_Saved data entries_
====

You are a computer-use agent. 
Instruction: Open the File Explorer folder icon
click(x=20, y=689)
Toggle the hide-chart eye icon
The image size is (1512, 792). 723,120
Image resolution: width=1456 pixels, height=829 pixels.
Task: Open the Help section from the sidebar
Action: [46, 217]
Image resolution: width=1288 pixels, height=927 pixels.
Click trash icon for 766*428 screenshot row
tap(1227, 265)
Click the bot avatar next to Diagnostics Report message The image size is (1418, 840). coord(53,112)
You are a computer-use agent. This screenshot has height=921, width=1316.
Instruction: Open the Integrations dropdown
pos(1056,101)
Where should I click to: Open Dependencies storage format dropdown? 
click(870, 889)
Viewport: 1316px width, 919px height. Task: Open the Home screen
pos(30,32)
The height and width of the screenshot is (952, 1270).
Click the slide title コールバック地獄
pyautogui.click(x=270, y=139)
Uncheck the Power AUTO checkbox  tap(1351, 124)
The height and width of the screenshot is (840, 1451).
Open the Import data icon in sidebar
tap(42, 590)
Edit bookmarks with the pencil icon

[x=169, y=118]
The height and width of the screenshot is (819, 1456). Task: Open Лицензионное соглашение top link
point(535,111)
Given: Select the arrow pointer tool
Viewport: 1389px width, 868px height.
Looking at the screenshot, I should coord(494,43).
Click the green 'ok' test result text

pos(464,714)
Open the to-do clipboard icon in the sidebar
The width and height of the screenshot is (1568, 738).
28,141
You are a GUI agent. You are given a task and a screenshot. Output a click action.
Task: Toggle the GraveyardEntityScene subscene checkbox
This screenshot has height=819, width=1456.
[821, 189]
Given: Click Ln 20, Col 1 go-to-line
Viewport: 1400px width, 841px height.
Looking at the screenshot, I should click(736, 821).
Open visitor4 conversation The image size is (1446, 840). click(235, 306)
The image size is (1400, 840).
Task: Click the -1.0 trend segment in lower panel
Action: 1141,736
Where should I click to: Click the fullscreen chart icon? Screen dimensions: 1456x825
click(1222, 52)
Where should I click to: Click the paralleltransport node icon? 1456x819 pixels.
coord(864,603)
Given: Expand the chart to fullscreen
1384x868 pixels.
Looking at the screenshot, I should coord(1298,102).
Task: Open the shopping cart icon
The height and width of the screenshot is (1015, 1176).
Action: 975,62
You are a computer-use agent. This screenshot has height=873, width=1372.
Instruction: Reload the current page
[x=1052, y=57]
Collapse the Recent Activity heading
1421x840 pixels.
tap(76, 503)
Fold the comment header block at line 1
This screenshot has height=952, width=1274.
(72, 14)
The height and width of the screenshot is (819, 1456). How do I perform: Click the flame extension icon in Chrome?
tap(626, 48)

====

_Work request_
Looking at the data above, show all lines where the word "agent" occurs.

_Solution to the exercise_
You are a computer-use agent. 
You are a computer-use agent. This screenshot has height=921, width=1316.
You are a GUI agent. You are given a task and a screenshot. Output a click action.
You are a computer-use agent. This screenshot has height=873, width=1372.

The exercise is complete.